(Recorded data):
⁂

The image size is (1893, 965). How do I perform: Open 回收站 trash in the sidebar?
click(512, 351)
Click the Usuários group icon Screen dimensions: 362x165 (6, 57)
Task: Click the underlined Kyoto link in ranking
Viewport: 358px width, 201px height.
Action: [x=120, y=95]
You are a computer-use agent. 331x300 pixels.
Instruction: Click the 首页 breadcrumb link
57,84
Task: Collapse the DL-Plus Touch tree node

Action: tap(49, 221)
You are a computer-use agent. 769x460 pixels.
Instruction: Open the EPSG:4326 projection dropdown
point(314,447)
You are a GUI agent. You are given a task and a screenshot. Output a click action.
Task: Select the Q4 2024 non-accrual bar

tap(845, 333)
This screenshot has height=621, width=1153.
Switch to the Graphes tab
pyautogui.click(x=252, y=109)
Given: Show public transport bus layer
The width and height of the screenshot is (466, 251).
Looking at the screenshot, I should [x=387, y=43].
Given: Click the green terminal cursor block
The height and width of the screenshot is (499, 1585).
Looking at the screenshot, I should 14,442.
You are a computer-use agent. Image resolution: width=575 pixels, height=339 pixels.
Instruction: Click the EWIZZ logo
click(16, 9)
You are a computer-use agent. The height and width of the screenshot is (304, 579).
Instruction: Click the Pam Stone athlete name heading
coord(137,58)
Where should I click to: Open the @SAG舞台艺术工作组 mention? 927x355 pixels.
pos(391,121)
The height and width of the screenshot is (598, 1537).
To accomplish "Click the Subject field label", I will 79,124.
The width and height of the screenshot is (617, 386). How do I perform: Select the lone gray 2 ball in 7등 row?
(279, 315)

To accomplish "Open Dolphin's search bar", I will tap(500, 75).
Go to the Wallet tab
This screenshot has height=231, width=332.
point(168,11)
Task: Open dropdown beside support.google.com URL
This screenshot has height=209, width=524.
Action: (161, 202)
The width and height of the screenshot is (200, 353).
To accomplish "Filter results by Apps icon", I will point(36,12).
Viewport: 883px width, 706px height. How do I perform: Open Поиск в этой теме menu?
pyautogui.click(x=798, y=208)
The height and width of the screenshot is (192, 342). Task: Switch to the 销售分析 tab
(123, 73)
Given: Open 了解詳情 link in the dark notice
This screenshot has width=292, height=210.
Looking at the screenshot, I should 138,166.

⁂

(Work task):
Beginning with the line that contains "This screenshot has height=231, width=332.", each line of the records above through the last one must be printed word for word.

(Response for this exercise):
This screenshot has height=231, width=332.
point(168,11)
Task: Open dropdown beside support.google.com URL
This screenshot has height=209, width=524.
Action: (161, 202)
The width and height of the screenshot is (200, 353).
To accomplish "Filter results by Apps icon", I will point(36,12).
Viewport: 883px width, 706px height. How do I perform: Open Поиск в этой теме menu?
pyautogui.click(x=798, y=208)
The height and width of the screenshot is (192, 342). Task: Switch to the 销售分析 tab
(123, 73)
Given: Open 了解詳情 link in the dark notice
This screenshot has width=292, height=210.
Looking at the screenshot, I should 138,166.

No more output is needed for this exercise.